La nuova strategia Apple: cinema e giochi su iTunes (in Italia dal 2007)
Chiamatelo iTunes Store, d'ora in poi. Senza "Music", perché se è vero che in tre anni e mezzo di vita ha scaricato su iPod, Mac e pc sparsi per il mondo un miliardo e mezzo di file musicali accaparrandosi l'88 % del mercato digitale statunitense (quasi l'80 % in Gran Bretagna), la piattaforma on-line di Apple è ormai un centro di smistamento di contenuti molteplici: podcast, programmi tv e ora anche film e giochi a pagamento (negli Usa soltanto, entro il 2007 nel resto del mercato internazionale). Intanto, come gli uomini di Steve Jobs hanno spiegato oggi, 14 settembre, alla stampa italiana, software di riproduzione e "negozio" iTunes (versione numero 7) sono stati ulteriormente migliorati e aggiornati con funzioni nuove come il "cover flow" che permette di "sfogliare" col mouse le copertine degli album per ricercare le canzoni desiderate (funziona anche per i film), il "gapless playback" che annulla i momenti di silenzio tra una traccia e l'altra (quando si ascolta, per esempio, una suite in più movimenti) e, in prospettiva soprattutto di fruizione cinematografica, una risoluzione video quattro volte migliore. Migliorata anche l'integrazione e l'interfaccia tra iTunes e iPod: una barra posta sulla parte inferiore dello schermo del computer permette di visualizzare in ogni momento la capacità di memoria utilizzata sul player portatile per i diversi tipi di applicazione (musica, foto, video). L'offerta cinematografica parte con circa 75 film, tutti del gruppo Disney (quindi anche Pixar, Touchstone e Miramax): azienda che ha in Steve Jobs uno dei membri del cda (pare che le altre major abbiano avuto qualcosa da ridire sui prezzi al pubblico, ritenuti troppo bassi). Fissati, oltre a quelli dei titoli cinematografici (tra i 9,99 e i 14,99 dollari, disponibili il giorno dell'uscita in dvd) e dei giocchi (4,99 dollari), anche i prezzi dei video musicali: 1,99 dollari ciascuno, come gli episodi dei serial tv. Per vedere nei negozi il "decoder" iTv che permetterà di trasferire i film scaricati sul televisore domestico a schermo piatto bisognerà attendere però il primo trimestre dell'anno prossimo.
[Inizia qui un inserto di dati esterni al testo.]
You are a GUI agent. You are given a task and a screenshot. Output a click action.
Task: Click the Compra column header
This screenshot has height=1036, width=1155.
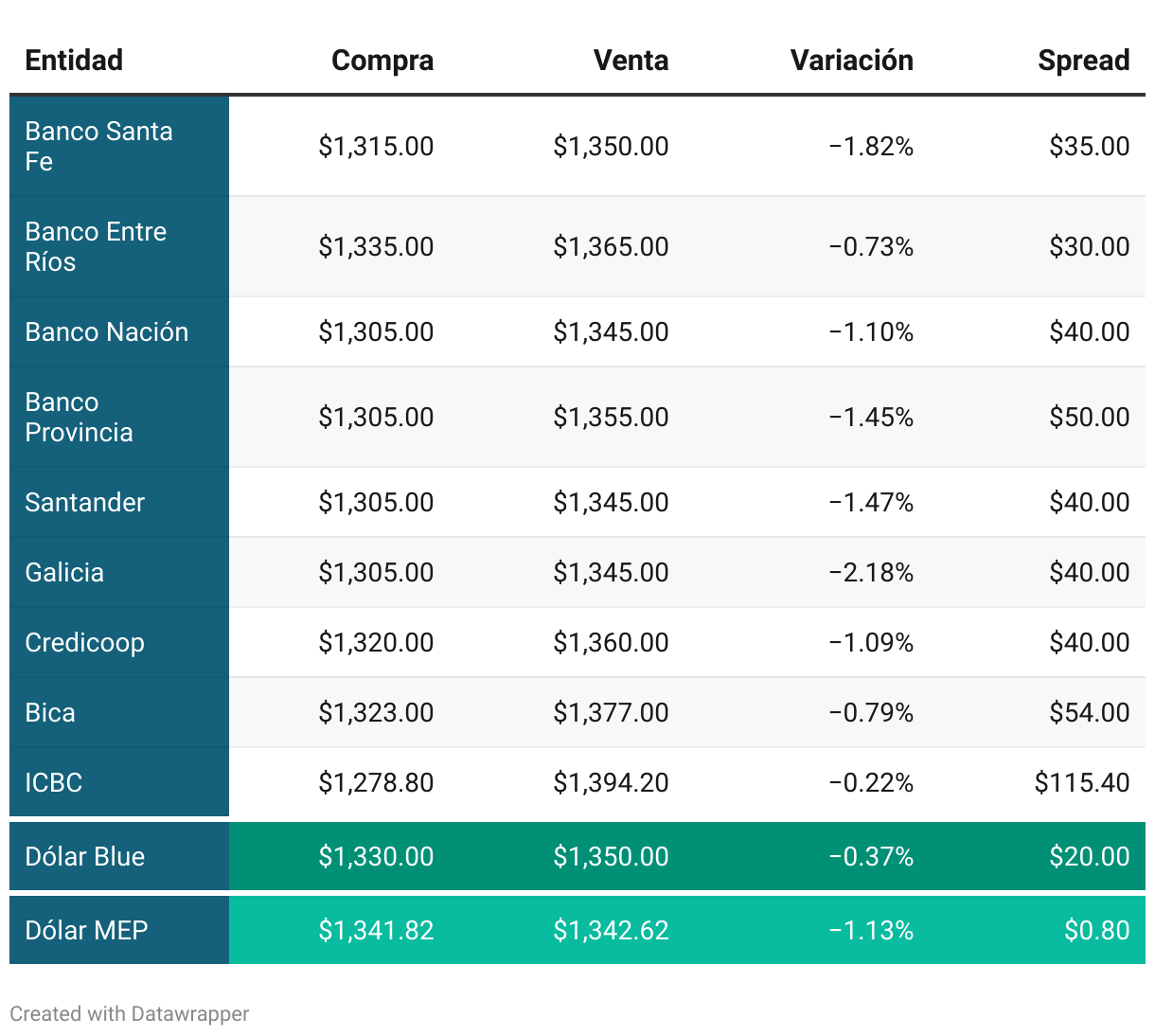pos(382,61)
La presentazione milanese ha fornito naturalmente anche l'occasione di toccare con mano i nuovi prodotti della gamma iPod, 60 milioni di pezzi venduti finora nel mondo. Impressionante per dimensioni (ridottissime, meno della metà del modello precedente ma con interfaccia di superficie identica) il nuovo Shuffle da 1GB/240 canzoni, 79 euro il prezzo al pubblico IVA inclusa (nei negozi da ottobre): in alluminio, grande come un distintivo, è dotato di un fermaglio che permette di indossarlo sulla camicia e di uno speciale "dock" di collegamento al Mac o al pc. I nuovi "Nano" da 2,4 e 8 GB (500, 1000, 2000 canzoni), disponibili in una più ampia gamma di colori e con un nuovo design più tondeggiante che richiama quello dell'iPod Mini, presentano nuove funzioni di ricerca e "scroll" più rapido dei brani, oltre che una maggiore autonomia di durata delle batterie (fino a 24 ore): in vendita a 149, 199 e 249 euro, sono già disponibili su Apple Store e presso i rivenditori autorizzati. Il "top" della gamma è invece il nuovo iPod con funzionalità video capace di contenere fino a 20.000 canzoni o 100 ore di video, con i suoi 80 GB di memoria (399 euro IVA inclusa). Bocche cucite sul già leggendario "iPod Phone": che sia la star della prossima conferenza stampa Apple programmata per il 24 settembre al Photokina di Colonia?